Note: The Pregistry website includes expert reports on more than 2000 medications, 300 diseases, and 150 common exposures during pregnancy and lactation. For the topic Ear Infection, go here. These expert reports are free of charge and can be saved and shared.
Maybe your ear feels blocked, or everything is beginning to sound a little muffled to you. Maybe your significant other tires of your saying, “What?” all the time. Or perhaps you have a real, honest-to-goodness earache—just like the one you had when you were four years old. Or you might have had an earache when you went to bed, but felt better when you woke up, only to find crusty yellow stuff on your pillow.
Any or all of these signs could mean that you have an ear infection. And with so much else to deal with in pregnancy, it’s probably even more uncomfortable than it otherwise would be. But there are some silver linings. First of all, it’s possible that it isn’t an ear infection (while yellow drainage is suspicious, the other signs mentioned above are less specific). If it is an ear infection, it’s likely treatable, even in pregnancy. Finally, although more serious problems can cause an earache—and an ear infection, conversely, can cause more serious complications—it’s rare to have a dire cause of ear pain.
Ear Infections: the Lingo, the Causes
There’s lots of confusing terminology to be found when you read a journal or textbook article on ear infections. Without getting too technical, let’s discuss a couple of the more common terms used to describe ear infection types. Before we talk about the infections, though, it’s worth spending a moment on anatomy.

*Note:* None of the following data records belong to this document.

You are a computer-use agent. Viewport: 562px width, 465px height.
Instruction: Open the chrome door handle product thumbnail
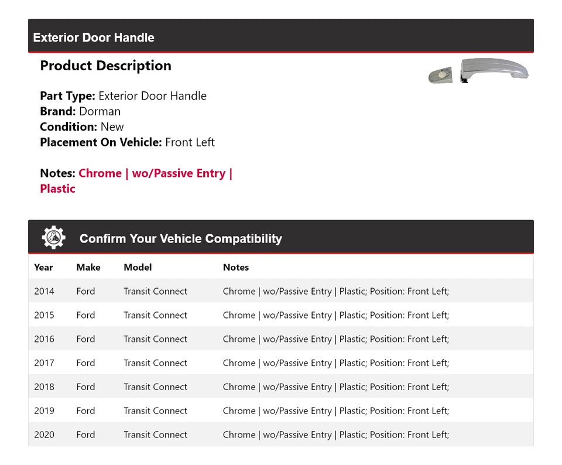point(478,71)
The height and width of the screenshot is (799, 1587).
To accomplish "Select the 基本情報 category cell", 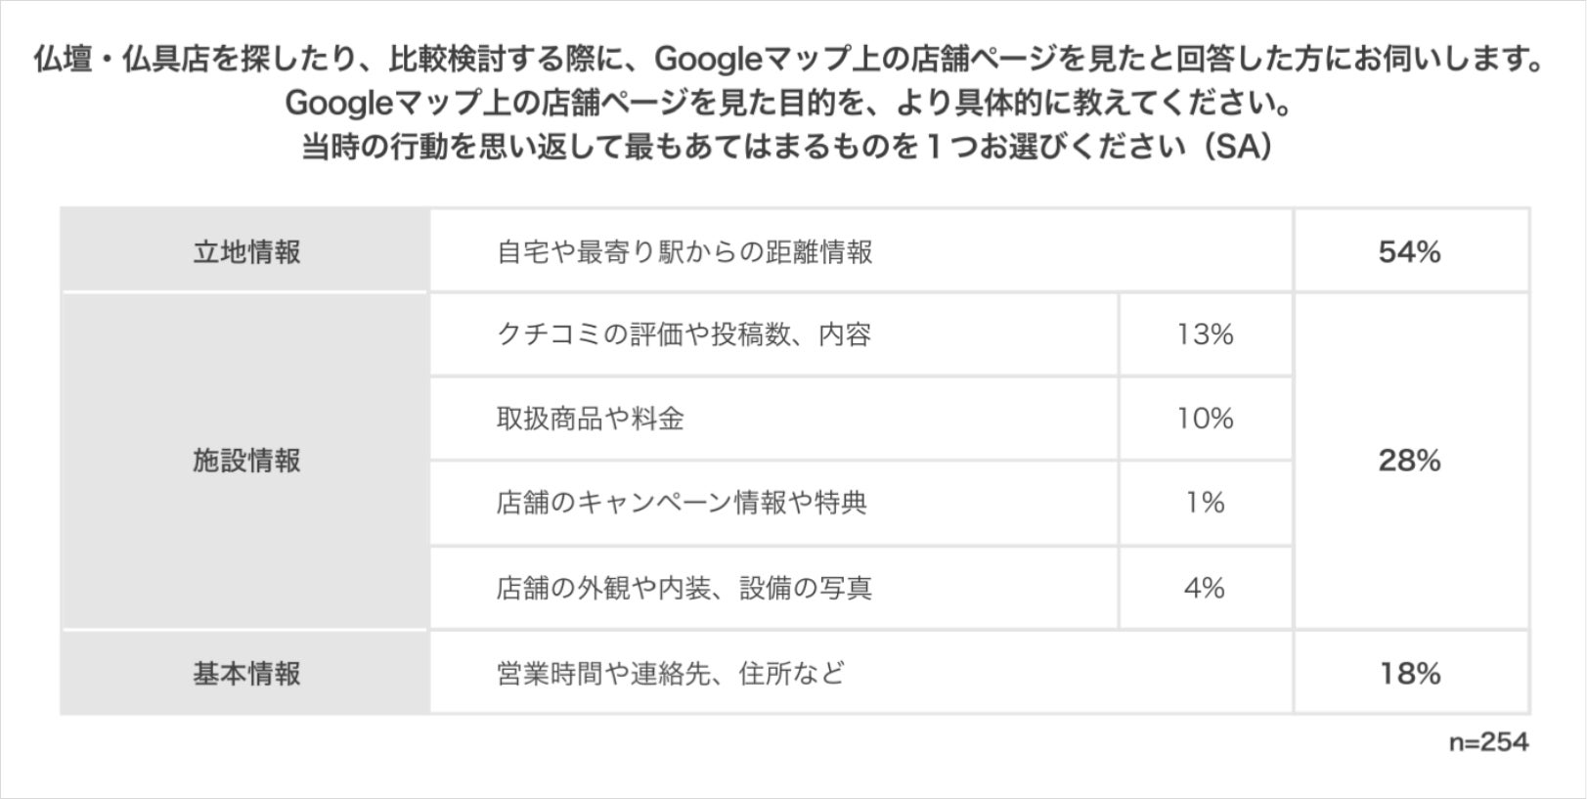I will [246, 674].
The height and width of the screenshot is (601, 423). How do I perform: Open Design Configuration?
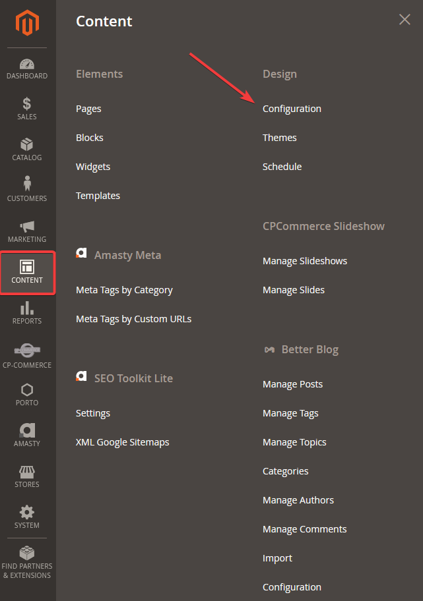[x=292, y=108]
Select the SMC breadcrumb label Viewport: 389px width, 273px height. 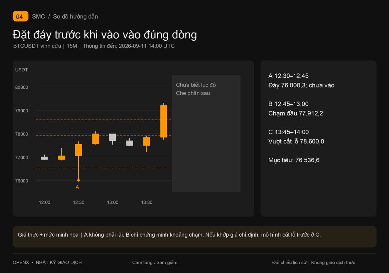coord(39,17)
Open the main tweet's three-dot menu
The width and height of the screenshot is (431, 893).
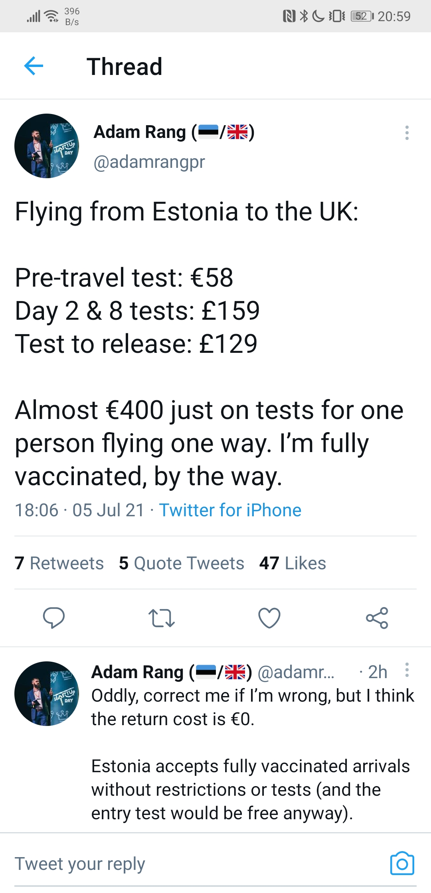pos(407,133)
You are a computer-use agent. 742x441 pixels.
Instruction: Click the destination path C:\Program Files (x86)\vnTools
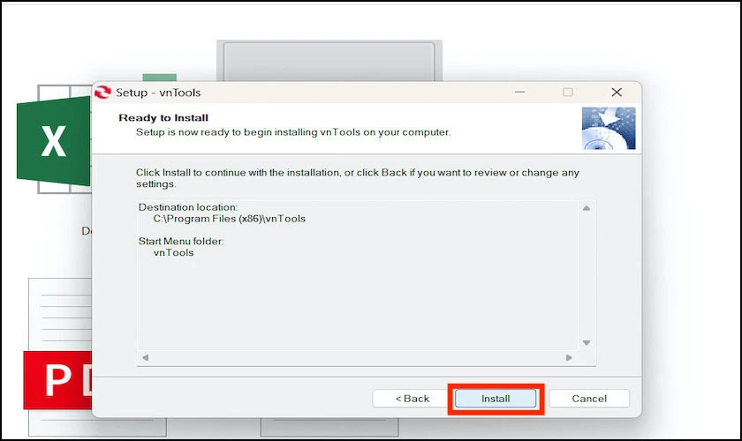click(x=230, y=219)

Air, sound, and sometimes water (and in a child, sometimes, a bead!) enters the outer ear through the ear canal. At the inner end of the ear canal is the eardrum, otherwise known as the tympanic membrane. An intact eardrum separates the outer ear from the middle ear, so the only thing that gets in is sound (through vibration of the ear drum).
Otitis media (literally, “inflammation of the middle ear”) is the commonly used medical term to describe a middle ear infection. If you’re told you have an “ear infection,” it’s usually known as acute otitis media. There’s also something known as otitis externa (literally, “inflammation of the outer ear”). This is better known as “swimmer’s ear”—an infection of the canal.

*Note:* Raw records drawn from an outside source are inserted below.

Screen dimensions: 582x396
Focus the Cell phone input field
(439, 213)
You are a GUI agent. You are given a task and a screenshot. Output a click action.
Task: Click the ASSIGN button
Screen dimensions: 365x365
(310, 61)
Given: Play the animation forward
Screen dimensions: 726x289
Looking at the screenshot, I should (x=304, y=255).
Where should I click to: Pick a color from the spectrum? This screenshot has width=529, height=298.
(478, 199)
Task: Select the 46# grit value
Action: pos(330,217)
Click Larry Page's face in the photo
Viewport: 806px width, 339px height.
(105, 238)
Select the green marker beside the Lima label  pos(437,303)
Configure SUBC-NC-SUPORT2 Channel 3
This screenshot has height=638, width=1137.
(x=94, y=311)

We’ve tried to demystify the “what”; now on to the “why.” Both of the above conditions are due to infection, but there are some differences.
Otitis media affects the middle ear thanks to the Eustachian tube, the organ that internally connects the middle ear with the nose. The Eustachian tube is filled with fluid that ideally flows and drains just fine. As part of the normal course of living, it’s filled with viruses and bacteria that most of the time don’t cause any trouble. However, the tube can become blocked—for example, from an inflamed lining such as you might see during an ordinary cold, or from smoke irritation. When that happens, you have a situation equivalent to standing water: germs grow and thrive, and you have your garden-variety middle ear infection.

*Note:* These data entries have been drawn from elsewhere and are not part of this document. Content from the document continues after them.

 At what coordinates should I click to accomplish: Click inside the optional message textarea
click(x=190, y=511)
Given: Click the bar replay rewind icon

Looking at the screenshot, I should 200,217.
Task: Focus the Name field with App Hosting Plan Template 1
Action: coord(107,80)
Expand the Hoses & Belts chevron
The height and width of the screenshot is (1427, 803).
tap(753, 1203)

We normally think of an ear infection as kid disease, but it turns out that pregnant women tend to normally have a little more swelling of the lining of the Eustachian tube. For this reason, they may be at a little higher risk for blockage of that tube, and thus for developing a middle ear infection.
Water in your ear canal generally won’t cause otitis media. It can, however, cause otitis externa, that outer ear infection. It’s really a similar process: germs start to take hold because of the “standing water” in the ear canal, often from swimming or washing hair.
Diagnosis and Treatment
Not all earaches are ear infections—for example, some are just due to fluid buildup from a cold. But if you have an earache for more than a day or two, it’s generally a good idea to see your health care provider. She can use an instrument known as an otoscope to look in the ear. She can then diagnose an ear infection (or the absence of one) based on the appearance of the eardrum (for otitis media) or ear canal (for otitis externa). She’ll also look for pus-like drainage in the canal (that’s the stuff that might have been on your pillow), which can mean a middle ear infection where the ear drum burst. When that happens, usually there is much less pain.
As far as treatment goes, both conditions can be treated by antibiotics that are considered by most to be safe in pregnancy. This is one of those situations where it’s a good idea to have a good conversation about treatment with your provider, who will weigh the risks of any particular medication against any possible benefits.
Rarely, ear infections of both types can cause complications as the germs spread. Most of the time, however, they go away with appropriate treatment. Take comfort in the fact that for most people, they are just an occasional annoyance, and in adults, they usually don’t come back often!